The International Accounting Standards Board (Board) has launched a public consultation on a new approach to developing disclosure requirements in IFRS. As part of this document, the International Accounting Standards Board (IASB) has also proposed additional requirements for fair value measurement (IFRS 13) and employee benefits (IAS 19). In both cases, the authors hope, this will allow reporting agents to get rid of the pattern of disclosures to some extent and improve professional judgment on this part, and provide reporting users with more useful information for decision-making.
The authors of the amendments indicate that the notes to IFRS statements do not always contain sufficient information useful to investors, and the information is not always disclosed effectively. And vice versa, there is too much irrelevant information, which is indicated simply “for the sake of appearance”, and blind compliance is a determining motive for many compilers.
In response to the perfectly fair comments of many stakeholders, the Board has developed and introduced a new approach that will further develop disclosure requirements. With this approach, compilers, their auditors and other users of the report will be able to make more effective professional materiality judgment on the information disclosed, which will make it more useful to investors.

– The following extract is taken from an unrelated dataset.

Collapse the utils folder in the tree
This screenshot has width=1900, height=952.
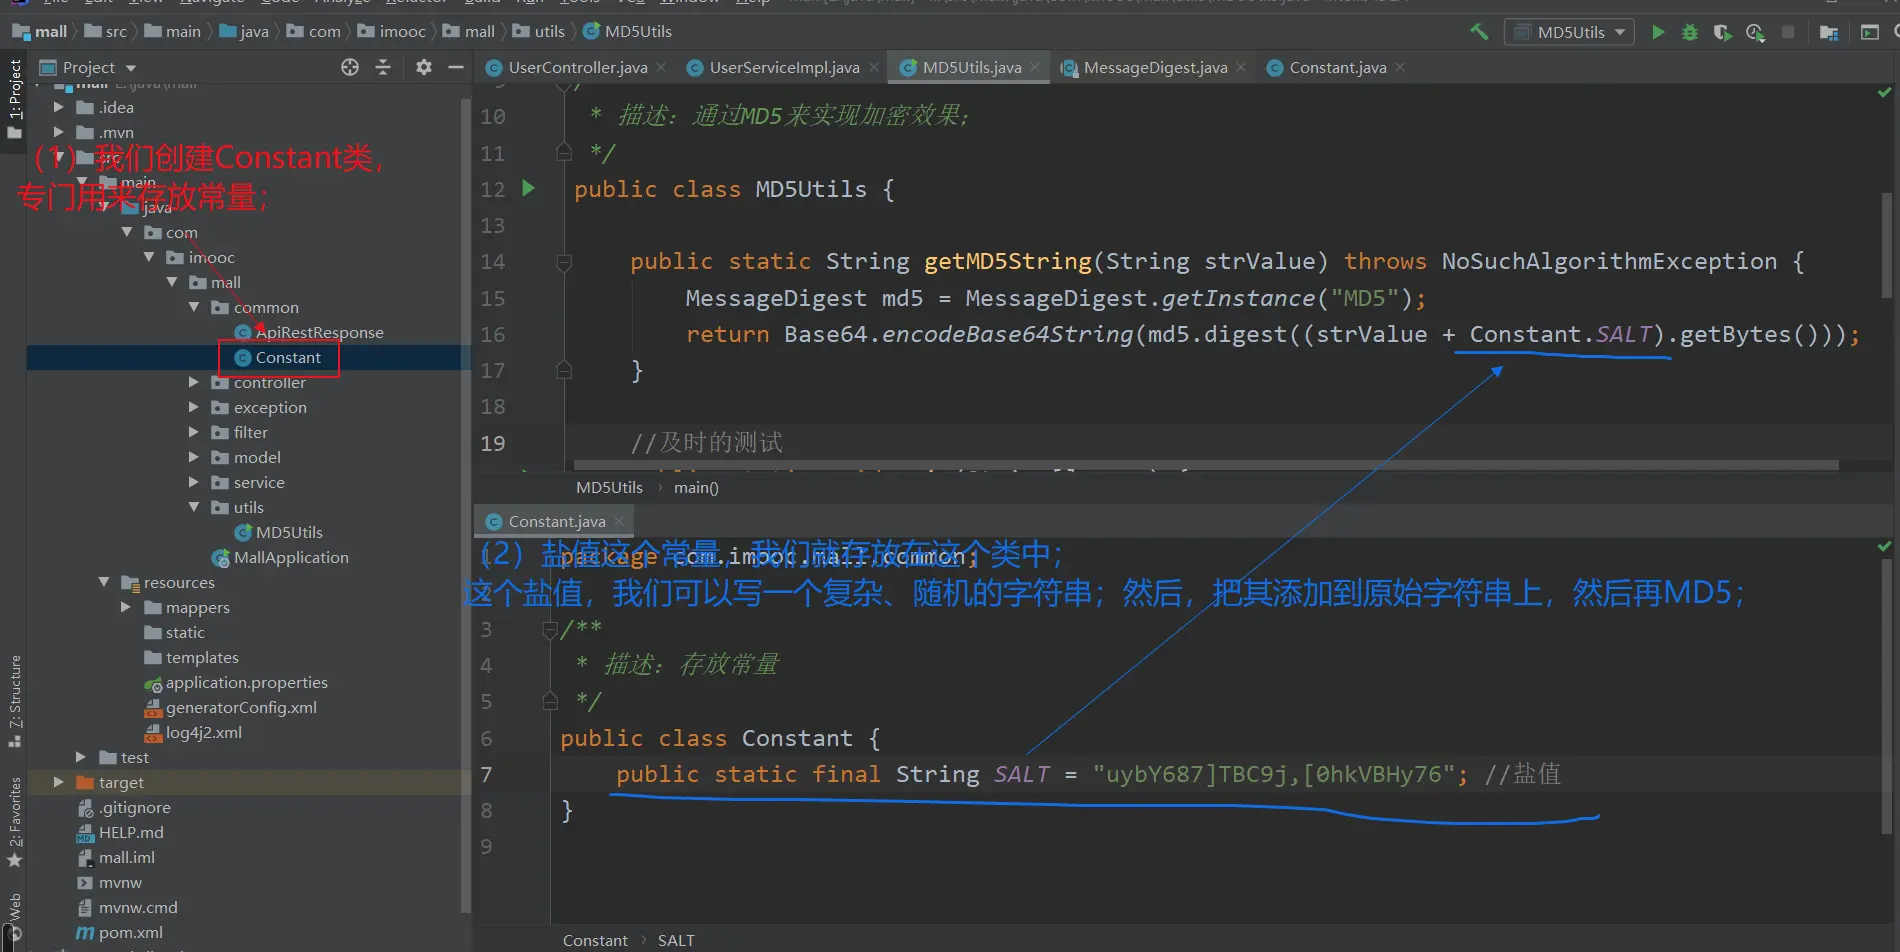(x=194, y=507)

The new approach will pay more attention to the basic objectives of the current disclosure requirements, which will oblige organizations to apply professional judgment and provide information to investors according to their needs. At the same time, the Board will give greater prominence to the principles, minimizing the specifically stipulated mandatory disclosures of individual items and focusing more on materiality.
The authors have already tested their new approach using two standards long selected for this purpose: IFRS 13 Fair Value Measurement and IAS 19 Employee Benefits.
“We believe this new approach to developing disclosure requirements in IFRS Standards can serve as a catalyst to improve information to investors. However, real improvements can only be achieved if all those involved – companies, auditors, regulators and investors - work together,” says Hans Hoogervorst, current Chairman of the IFRS Board.
The consultations will be opened until October 21, 2021.